To obtain further evidence for a role of dimerization in plus end tracking, we fused the human EB1 CH domain to either FRB or FKBP domains, transfected both constructs into HeLa cells and then induced dimerization in real time by addition of the natural product rapamycin (which binds to and crossbridges FRB and FKBP (Banaszynski et al., 2005; Choi et al., 1996)).  When either construct alone was transfected into HeLa cells, only diffuse localization was observed either in the presence or absence of rapamycin (data not shown).  When both constructs were transfected simultaneously in the absence of rapamycin, a diffuse cytoplasmic localization was again observed.  However, when rapamycin was added, the GFP-tagged proteins rapidly relocalized to the tips of growing microtubules (Figure 7; Movies S5A and B).  Identical results were obtained with a similar set of experiments chemically dimerizing Cap-Gly domain 1 of CLIP-170 (CLIP-170_3-210-FRB) to Cap-Gly domain 2 (CLIP-170_129-350-FKBP) in HeLa cells (Figure 6B; Movie S6).  These results provide strong evidence for the role of dimerization of +TIP tubulin binding domains in the localization to microtubule plus ends.

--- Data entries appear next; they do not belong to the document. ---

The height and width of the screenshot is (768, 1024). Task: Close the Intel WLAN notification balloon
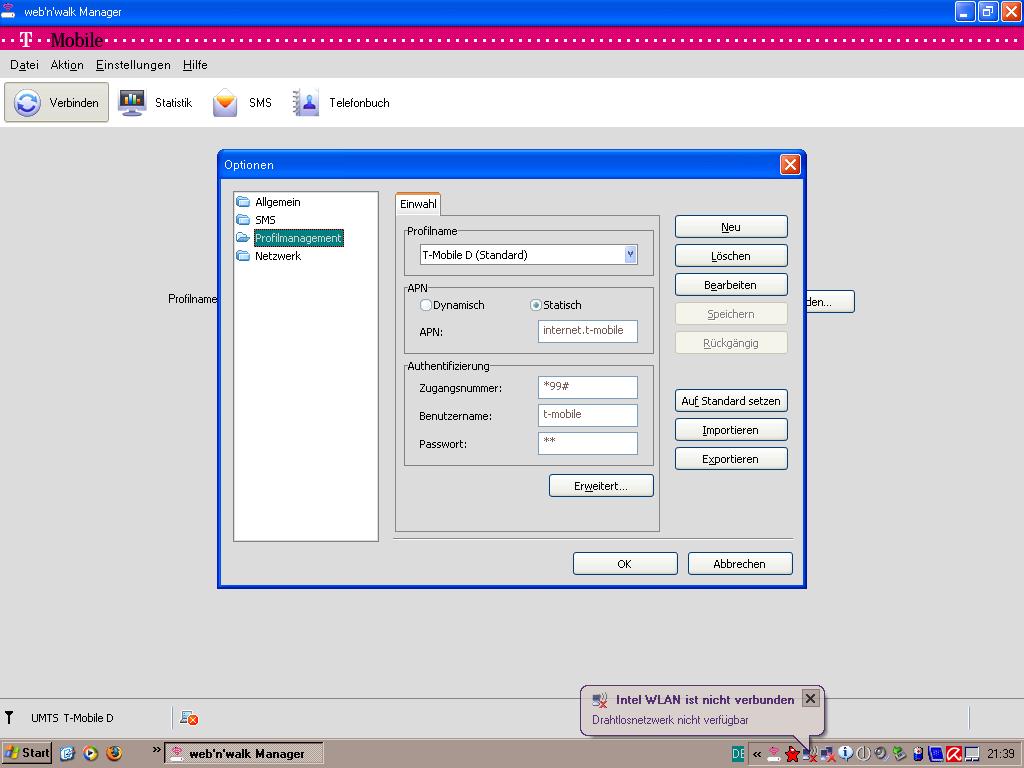click(811, 699)
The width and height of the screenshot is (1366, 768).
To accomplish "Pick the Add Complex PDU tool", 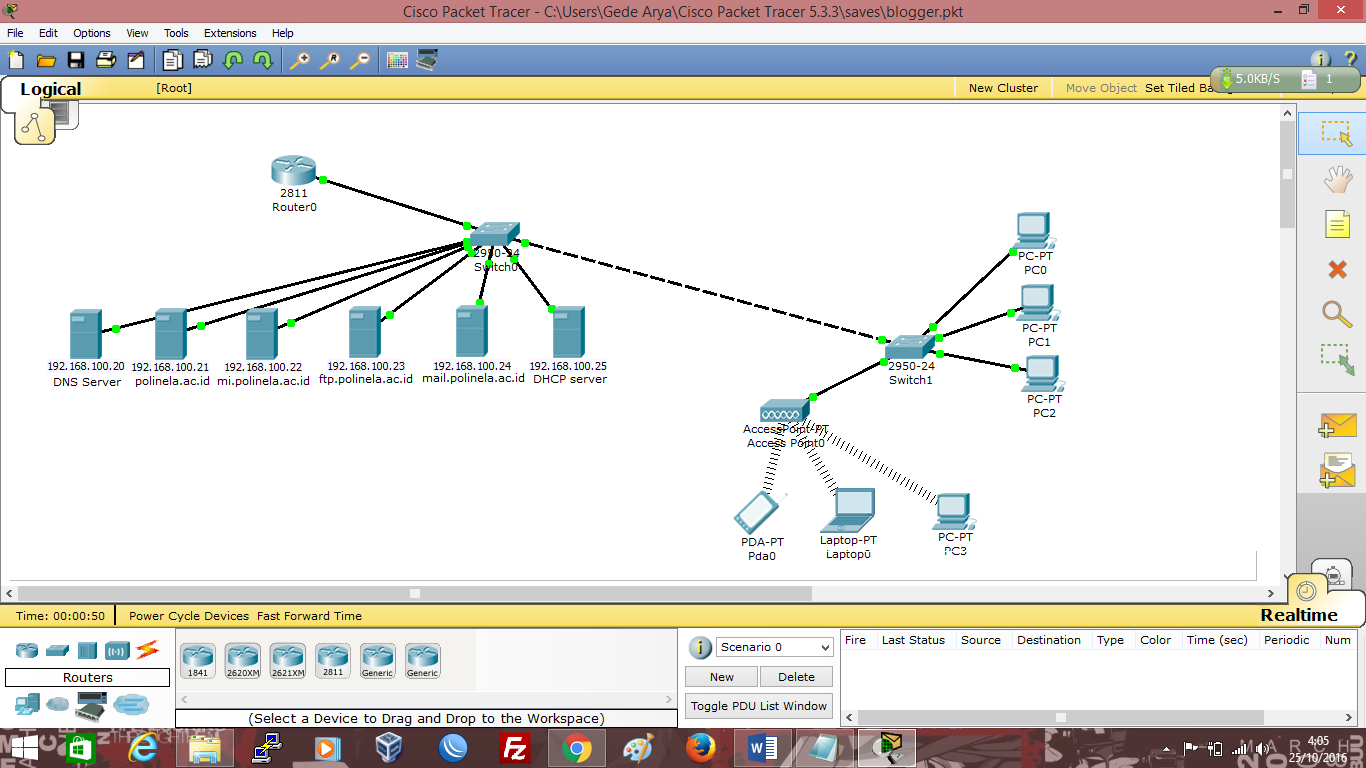I will click(x=1338, y=468).
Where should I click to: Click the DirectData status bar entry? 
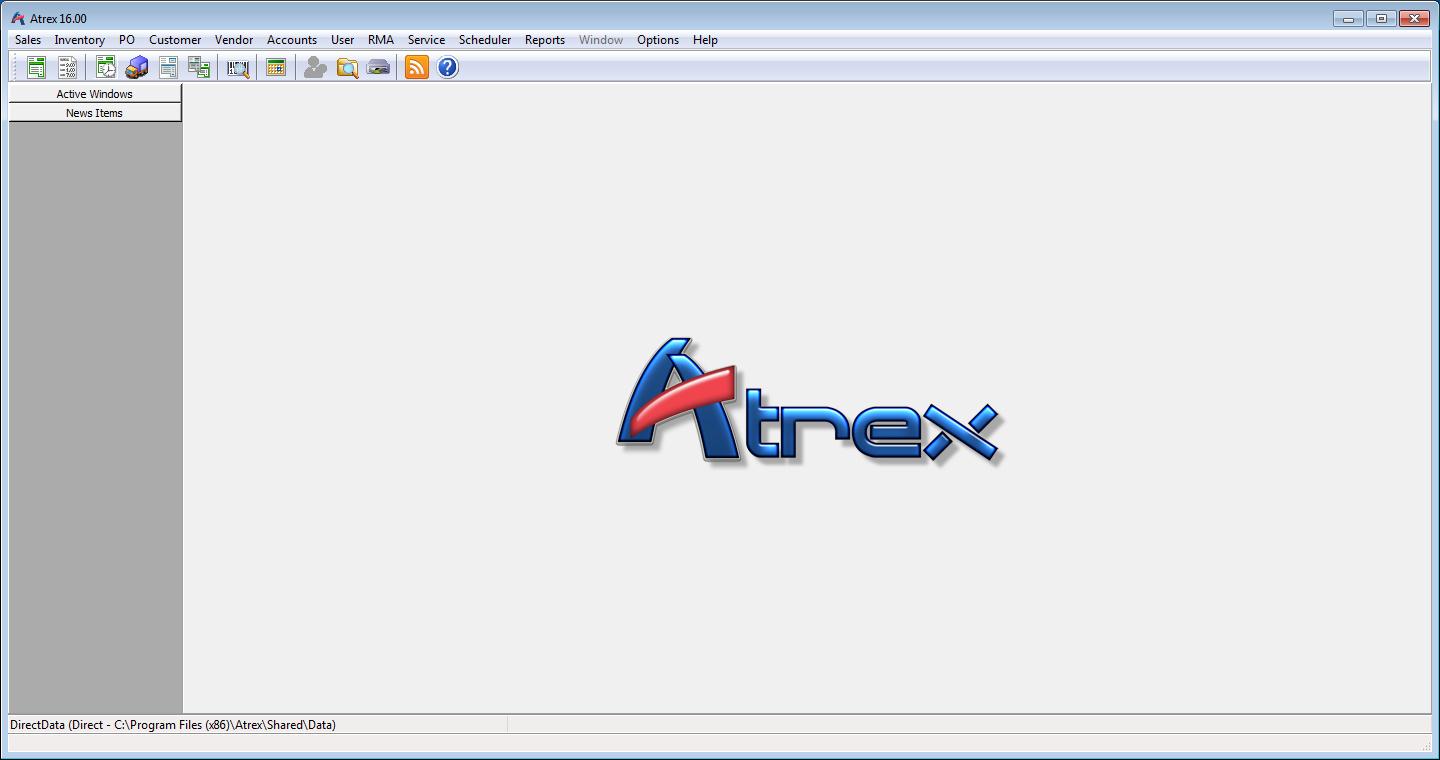tap(170, 724)
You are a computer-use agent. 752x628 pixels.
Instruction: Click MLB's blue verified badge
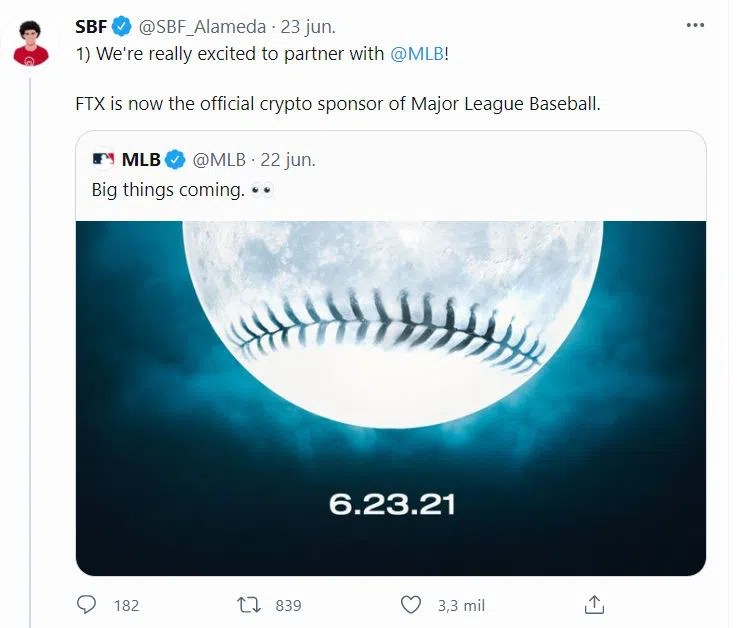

Given the similar minimal requirement for two tubulin binding domains for plus end tracking by EB1 and CLIP-170, we next asked whether a heterodimer of these two unrelated structural domains might enable plus end tracking. To address this, we co-transfected EB1_1-187-FRB and CLIP-170_3-210-FKBP into cells.  Remarkably, rapamycin addition also induced a relocalization of these proteins to microtubule tips (Figure 7, Movie S7).  These results indicate that two structurally unrelated +TIP tubulin binding scaffolds can cooperate together to localize to growing microtubule plus ends.